Banken in der Schwebe zwischen Iran-Abkommen und US-Fed
Banken warten Iran-Entwicklungen ab
Friedenshoffnungen stabilisieren
Der restriktive erste Auftritt von Fed-Chef Warsh festigte die Einschätzung, dass die US-Geldpolitik weiterhin den wichtigsten Anker für den US-Dollar darstellt. Unterstützt wird dies durch ein robustes Wirtschaftswachstum, höhere reale Renditen und ein klares Bekenntnis zur Preisstabilität. Dadurch hat sich die geldpolitische Divergenz wieder zugunsten des US-Dollars entwickelt, insbesondere gegenüber Währungen mit niedrigerem Zinsniveau. Weitere Dollargewinne werden davon abhängen, dass Inflations- und Konjunkturdaten die derzeit restriktive Markterwartung bestätigen.

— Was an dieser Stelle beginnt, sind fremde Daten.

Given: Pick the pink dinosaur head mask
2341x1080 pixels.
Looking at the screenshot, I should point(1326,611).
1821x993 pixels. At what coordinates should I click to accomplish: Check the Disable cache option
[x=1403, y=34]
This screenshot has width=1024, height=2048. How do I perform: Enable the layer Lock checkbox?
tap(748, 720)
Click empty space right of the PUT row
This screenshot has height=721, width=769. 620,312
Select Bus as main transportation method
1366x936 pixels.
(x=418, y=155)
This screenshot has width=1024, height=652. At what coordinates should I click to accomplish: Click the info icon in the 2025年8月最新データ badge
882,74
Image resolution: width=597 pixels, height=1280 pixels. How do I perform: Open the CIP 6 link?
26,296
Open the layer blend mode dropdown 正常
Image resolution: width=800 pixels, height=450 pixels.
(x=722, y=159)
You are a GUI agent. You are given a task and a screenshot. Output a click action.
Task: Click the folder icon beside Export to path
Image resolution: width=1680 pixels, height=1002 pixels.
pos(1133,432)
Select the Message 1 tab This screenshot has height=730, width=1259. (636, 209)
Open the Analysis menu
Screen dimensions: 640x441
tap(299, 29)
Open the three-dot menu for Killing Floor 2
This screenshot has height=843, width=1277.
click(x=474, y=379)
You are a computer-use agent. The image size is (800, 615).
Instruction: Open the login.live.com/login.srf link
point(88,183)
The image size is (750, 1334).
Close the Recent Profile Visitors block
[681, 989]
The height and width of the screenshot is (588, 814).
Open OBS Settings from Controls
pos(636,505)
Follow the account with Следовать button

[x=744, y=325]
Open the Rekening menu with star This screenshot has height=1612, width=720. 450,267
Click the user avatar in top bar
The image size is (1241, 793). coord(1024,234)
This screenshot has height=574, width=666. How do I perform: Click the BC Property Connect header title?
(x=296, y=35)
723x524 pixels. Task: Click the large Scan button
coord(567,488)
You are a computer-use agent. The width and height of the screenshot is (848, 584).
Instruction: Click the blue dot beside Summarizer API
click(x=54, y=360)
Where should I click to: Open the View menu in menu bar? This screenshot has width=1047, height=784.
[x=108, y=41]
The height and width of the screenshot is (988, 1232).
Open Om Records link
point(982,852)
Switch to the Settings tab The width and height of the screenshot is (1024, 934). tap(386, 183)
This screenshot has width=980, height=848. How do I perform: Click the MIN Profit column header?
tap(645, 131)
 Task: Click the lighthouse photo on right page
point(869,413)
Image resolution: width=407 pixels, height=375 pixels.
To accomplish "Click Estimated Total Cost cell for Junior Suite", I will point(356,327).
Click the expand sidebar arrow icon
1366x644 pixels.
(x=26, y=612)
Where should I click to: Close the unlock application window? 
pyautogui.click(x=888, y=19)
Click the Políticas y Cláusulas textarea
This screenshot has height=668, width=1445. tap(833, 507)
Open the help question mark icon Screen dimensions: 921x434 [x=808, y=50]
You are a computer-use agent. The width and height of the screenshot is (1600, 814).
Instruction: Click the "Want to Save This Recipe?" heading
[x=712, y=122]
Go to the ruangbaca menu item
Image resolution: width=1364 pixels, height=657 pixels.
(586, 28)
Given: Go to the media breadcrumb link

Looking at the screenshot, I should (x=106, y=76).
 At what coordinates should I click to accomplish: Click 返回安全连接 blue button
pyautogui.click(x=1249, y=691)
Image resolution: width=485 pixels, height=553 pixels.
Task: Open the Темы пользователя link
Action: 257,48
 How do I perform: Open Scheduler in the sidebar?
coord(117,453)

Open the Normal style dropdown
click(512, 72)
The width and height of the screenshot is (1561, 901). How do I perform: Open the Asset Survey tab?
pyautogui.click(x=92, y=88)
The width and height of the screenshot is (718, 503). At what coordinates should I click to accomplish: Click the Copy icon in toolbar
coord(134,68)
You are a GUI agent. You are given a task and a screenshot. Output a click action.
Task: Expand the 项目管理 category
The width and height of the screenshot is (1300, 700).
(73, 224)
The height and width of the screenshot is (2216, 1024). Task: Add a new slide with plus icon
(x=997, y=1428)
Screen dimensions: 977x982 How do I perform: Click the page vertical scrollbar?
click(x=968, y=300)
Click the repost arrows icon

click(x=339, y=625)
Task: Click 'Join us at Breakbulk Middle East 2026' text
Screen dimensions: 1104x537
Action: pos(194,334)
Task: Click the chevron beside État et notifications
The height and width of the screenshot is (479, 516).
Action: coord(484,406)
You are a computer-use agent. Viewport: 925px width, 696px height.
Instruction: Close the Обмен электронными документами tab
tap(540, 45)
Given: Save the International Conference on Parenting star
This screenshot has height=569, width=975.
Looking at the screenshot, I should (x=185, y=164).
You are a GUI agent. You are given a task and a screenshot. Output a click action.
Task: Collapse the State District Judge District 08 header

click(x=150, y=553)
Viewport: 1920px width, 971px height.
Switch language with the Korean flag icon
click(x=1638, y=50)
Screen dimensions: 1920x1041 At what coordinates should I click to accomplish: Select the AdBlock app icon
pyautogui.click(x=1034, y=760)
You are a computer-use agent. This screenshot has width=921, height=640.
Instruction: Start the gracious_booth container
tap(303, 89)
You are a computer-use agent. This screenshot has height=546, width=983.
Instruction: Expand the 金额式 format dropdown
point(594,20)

Euro in ungemütlicher Position
Der Euro befindet sich in diesem Umfeld in einer weniger komfortablen Position. Das kurzfristige Aufwärtspotenzial des EUR/USD-Wechselkurses erscheint weiterhin begrenzt. Die Wachstumsdynamik im Euroraum bleibt schwach, und eine restriktivere Geldpolitik reicht angesichts des verhaltenen regionalen Konjunkturumfelds allein nicht aus, um eine nachhaltig positive Einschätzung für den Euro zu rechtfertigen. Der Euro bleibt anfällig für eine weitere wirtschaftliche Überlegenheit der USA, auch wenn niedrigere Energiepreise und eine spätere Annäherung der Wachstumsdynamik den Euro mittelfristig stärker unterstützen könnten.
Das Pfund Sterling verlor im Monatsverlauf gegenüber dem US-Dollar an Wert. Die Bewegung erscheint jedoch eher als Ausdruck der Dollarstärke denn als Folge einer grundlegenden Neubewertung der Risiken im Vereinigten Königreich. Der Zinsvorteil des Pfunds stützt es weiterhin gegenüber anderen Währungen außerhalb des US-Dollars. Der Fokus richtet sich nun auf die Ernennung des neuen Finanzministers sowie den Herbsthaushalt (Autumn Budget).